# ABOUT THIS TASK:
All records below must be retyped exactly.

# Dataset excerpts:
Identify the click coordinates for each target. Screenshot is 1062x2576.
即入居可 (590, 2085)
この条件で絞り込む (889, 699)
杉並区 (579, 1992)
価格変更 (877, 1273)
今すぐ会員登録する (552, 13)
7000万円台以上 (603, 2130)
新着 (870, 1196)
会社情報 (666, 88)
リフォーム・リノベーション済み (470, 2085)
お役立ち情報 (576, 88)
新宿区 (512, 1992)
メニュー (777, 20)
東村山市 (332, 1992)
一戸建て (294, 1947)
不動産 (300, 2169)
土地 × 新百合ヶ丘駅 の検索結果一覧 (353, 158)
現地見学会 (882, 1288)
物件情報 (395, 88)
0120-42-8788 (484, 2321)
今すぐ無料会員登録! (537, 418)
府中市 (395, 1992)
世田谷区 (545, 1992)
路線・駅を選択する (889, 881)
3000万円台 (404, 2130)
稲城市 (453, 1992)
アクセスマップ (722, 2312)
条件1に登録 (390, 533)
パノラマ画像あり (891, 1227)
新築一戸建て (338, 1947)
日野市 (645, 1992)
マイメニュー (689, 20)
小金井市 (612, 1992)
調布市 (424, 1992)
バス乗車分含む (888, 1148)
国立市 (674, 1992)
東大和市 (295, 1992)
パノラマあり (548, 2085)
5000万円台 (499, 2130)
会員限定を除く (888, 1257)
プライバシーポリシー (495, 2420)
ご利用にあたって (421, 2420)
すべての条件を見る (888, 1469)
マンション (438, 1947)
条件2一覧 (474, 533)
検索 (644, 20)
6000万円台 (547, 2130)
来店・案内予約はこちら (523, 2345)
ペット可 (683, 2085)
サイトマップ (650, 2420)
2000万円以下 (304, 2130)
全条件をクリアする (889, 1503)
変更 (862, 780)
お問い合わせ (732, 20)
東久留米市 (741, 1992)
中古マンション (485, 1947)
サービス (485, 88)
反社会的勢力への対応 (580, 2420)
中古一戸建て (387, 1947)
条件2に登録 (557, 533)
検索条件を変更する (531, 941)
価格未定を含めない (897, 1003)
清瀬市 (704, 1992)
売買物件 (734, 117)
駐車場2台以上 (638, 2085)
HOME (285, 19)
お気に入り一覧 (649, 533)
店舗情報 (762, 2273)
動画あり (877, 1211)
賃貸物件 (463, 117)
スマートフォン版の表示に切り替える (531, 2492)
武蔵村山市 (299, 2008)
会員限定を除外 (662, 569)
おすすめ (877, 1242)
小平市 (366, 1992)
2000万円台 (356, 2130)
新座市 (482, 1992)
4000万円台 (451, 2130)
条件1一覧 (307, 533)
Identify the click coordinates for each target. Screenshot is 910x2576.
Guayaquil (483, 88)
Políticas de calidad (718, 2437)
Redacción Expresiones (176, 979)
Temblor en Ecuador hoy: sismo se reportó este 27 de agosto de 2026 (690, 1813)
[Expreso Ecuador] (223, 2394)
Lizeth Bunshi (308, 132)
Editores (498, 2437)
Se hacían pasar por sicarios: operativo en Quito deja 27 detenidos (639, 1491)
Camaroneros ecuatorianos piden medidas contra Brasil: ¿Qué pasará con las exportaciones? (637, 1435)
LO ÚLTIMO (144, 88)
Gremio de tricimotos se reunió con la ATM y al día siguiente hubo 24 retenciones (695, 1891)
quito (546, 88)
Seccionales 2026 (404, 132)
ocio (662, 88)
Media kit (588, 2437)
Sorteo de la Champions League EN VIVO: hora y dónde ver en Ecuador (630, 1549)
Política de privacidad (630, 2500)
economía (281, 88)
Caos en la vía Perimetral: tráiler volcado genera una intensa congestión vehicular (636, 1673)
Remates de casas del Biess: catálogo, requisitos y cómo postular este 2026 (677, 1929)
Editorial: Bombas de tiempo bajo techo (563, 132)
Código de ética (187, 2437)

# EXPECTED ANSWER:
Identify the click coordinates for each target. Screenshot is 1062x2576.
即入居可 (590, 2085)
この条件で絞り込む (889, 699)
杉並区 (579, 1992)
価格変更 (877, 1273)
今すぐ会員登録する (552, 13)
7000万円台以上 (603, 2130)
新着 (870, 1196)
会社情報 (666, 88)
リフォーム・リノベーション済み (470, 2085)
お役立ち情報 (576, 88)
新宿区 (512, 1992)
メニュー (777, 20)
東村山市 (332, 1992)
一戸建て (294, 1947)
不動産 (300, 2169)
土地 × 新百合ヶ丘駅 の検索結果一覧 (353, 158)
現地見学会 (882, 1288)
物件情報 (395, 88)
0120-42-8788 (484, 2321)
今すぐ無料会員登録! (537, 418)
府中市 (395, 1992)
世田谷区 (545, 1992)
路線・駅を選択する (889, 881)
3000万円台 (404, 2130)
稲城市 (453, 1992)
アクセスマップ (722, 2312)
条件1に登録 (390, 533)
パノラマ画像あり (891, 1227)
新築一戸建て (338, 1947)
日野市 (645, 1992)
マイメニュー (689, 20)
小金井市 (612, 1992)
調布市 (424, 1992)
バス乗車分含む (888, 1148)
国立市 (674, 1992)
東大和市 (295, 1992)
パノラマあり (548, 2085)
5000万円台 (499, 2130)
会員限定を除く (888, 1257)
プライバシーポリシー (495, 2420)
ご利用にあたって (421, 2420)
すべての条件を見る (888, 1469)
マンション (438, 1947)
条件2一覧 (474, 533)
検索 (644, 20)
6000万円台 (547, 2130)
来店・案内予約はこちら (523, 2345)
ペット可 (683, 2085)
サイトマップ (650, 2420)
2000万円以下 (304, 2130)
全条件をクリアする (889, 1503)
変更 (862, 780)
お問い合わせ (732, 20)
東久留米市 (741, 1992)
中古マンション (485, 1947)
サービス (485, 88)
反社会的勢力への対応 (580, 2420)
中古一戸建て (387, 1947)
条件2に登録 (557, 533)
検索条件を変更する (531, 941)
価格未定を含めない (897, 1003)
清瀬市 (704, 1992)
売買物件 (734, 117)
駐車場2台以上 (638, 2085)
HOME (285, 19)
お気に入り一覧 (649, 533)
店舗情報 (762, 2273)
動画あり (877, 1211)
賃貸物件 (463, 117)
スマートフォン版の表示に切り替える (531, 2492)
武蔵村山市 (299, 2008)
会員限定を除外 (662, 569)
おすすめ (877, 1242)
小平市 (366, 1992)
2000万円台 (356, 2130)
新座市 (482, 1992)
4000万円台 (451, 2130)
条件1一覧 (307, 533)
Identify the click coordinates for each target. Screenshot is 910x2576.
Guayaquil (483, 88)
Políticas de calidad (718, 2437)
Redacción Expresiones (176, 979)
Temblor en Ecuador hoy: sismo se reportó este 27 de agosto de 2026 (690, 1813)
[Expreso Ecuador] (223, 2394)
Lizeth Bunshi (308, 132)
Editores (498, 2437)
Se hacían pasar por sicarios: operativo en Quito deja 27 detenidos (639, 1491)
Camaroneros ecuatorianos piden medidas contra Brasil: ¿Qué pasará con las exportaciones? (637, 1435)
LO ÚLTIMO (144, 88)
Gremio de tricimotos se reunió con la ATM y al día siguiente hubo 24 retenciones (695, 1891)
quito (546, 88)
Seccionales 2026 (404, 132)
ocio (662, 88)
Media kit (588, 2437)
Sorteo de la Champions League EN VIVO: hora y dónde ver en Ecuador (630, 1549)
Política de privacidad (630, 2500)
economía (281, 88)
Caos en la vía Perimetral: tráiler volcado genera una intensa congestión vehicular (636, 1673)
Remates de casas del Biess: catálogo, requisitos y cómo postular este 2026 (677, 1929)
Editorial: Bombas de tiempo bajo techo (563, 132)
Código de ética (187, 2437)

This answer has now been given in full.